Ich habe einmal irgendwo bei Wittgenstein gelesen, es gebe beim Schreiben eine Zeit der Aussaat und eine Zeit der Ernte. Damit ist wohl gemeint, dass man das philosophische Schreiben nicht einfach erzwingen kann: Manche Fragen und Probleme müssen erst einmal im Geist gesät und beackert werden, damit sich daraus irgendwann eine lesenswerte Antwort entwickelt. Mir gefällt das Bild sehr gut, und ich glaube, da ist auch etwas Wahres dran.
Im Moment befinde ich mich entweder in der Zeit der Aussaat oder in einer Zeit des (kleineren) Umbruchs: Ich habe gerade kein philosophisches Problem, das mich beschäftigt, und ich habe mich nach der faszinierenden, aber auch enttäuschenden Lektüre von Christoph Menkes Theorie der Befreiung entschieden, eine Philosophie-Pause einzulegen: Ich sehe im Moment einfach keinen Sinn darin, mir Bücher durchzulesen, bei deren Lektüre ich zwischen Unverständnis und Widerstand oszilliere.

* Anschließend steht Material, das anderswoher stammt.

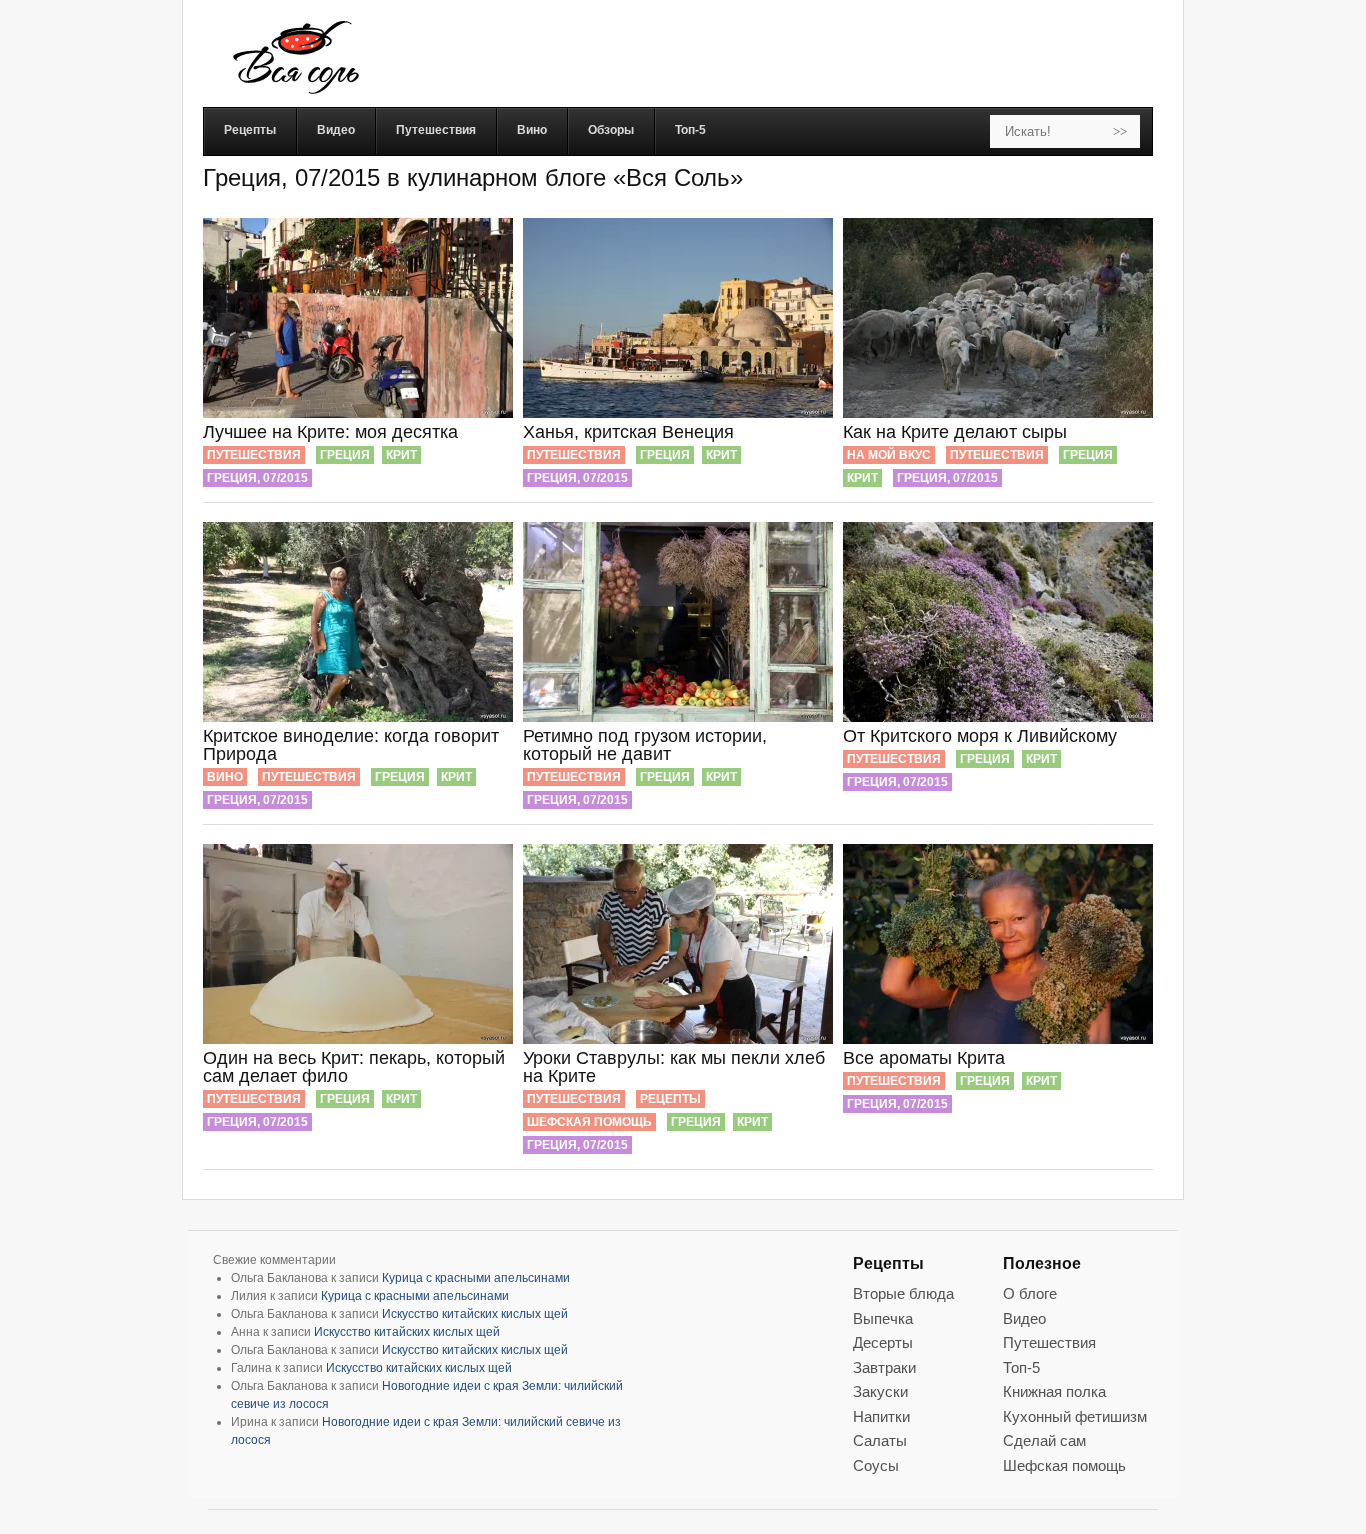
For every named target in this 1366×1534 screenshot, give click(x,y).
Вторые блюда (903, 1293)
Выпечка (883, 1318)
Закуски (880, 1391)
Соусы (876, 1465)
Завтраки (884, 1367)
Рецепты (670, 1099)
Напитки (881, 1416)
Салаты (880, 1440)
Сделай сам (1044, 1440)
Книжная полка (1054, 1391)
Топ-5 (1021, 1367)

Auch um mir selbst meine Freiheit zu beweisen, habe ich daher beschlossen, mich in der nächsten Zeit in die Weltliteratur zu vertiefen. Dabei entstand sogleich das Problem, wie ich mich im Ozean der Weltliteratur zurechtfinden soll: Wo soll ich anfangen? Was ist lesenswert? Mein Ansatz ist nun der, dass ich mich vorerst an neuere Literaturnobelpreisträger halte: Wer einen so hoch dotierten Preis erhalten hat, sollte doch durchaus etwas Bemerkenswertes geschaffen haben.
Ich habe noch keine Ahnung, inwieweit ich es in der nächsten Zeit schaffe, mein selbst gestecktes Schreibpensum zu absolvieren. Vermutlich wird es etwas ruhiger in diesem Blog werden, denn ich bin mir noch nicht sicher, ob ich es schaffen werde, etwas Lesenswertes über Literatur zu schreiben. Falls das nicht der Fall ist, werde ich vielleicht in unregelmäßigem Abstand Album-Rankings meiner Lieblingskünstler veröffentlichen. Aber wer weiß, vielleicht mache ich aus meiner Zeit mit den Literaturnobelpreisträgern auch ein kleines Schreibprojekt – „Mein Jahr mit Literaturnobelpreisträgern“ oder so etwas in der Art. Ich weiß es noch nicht.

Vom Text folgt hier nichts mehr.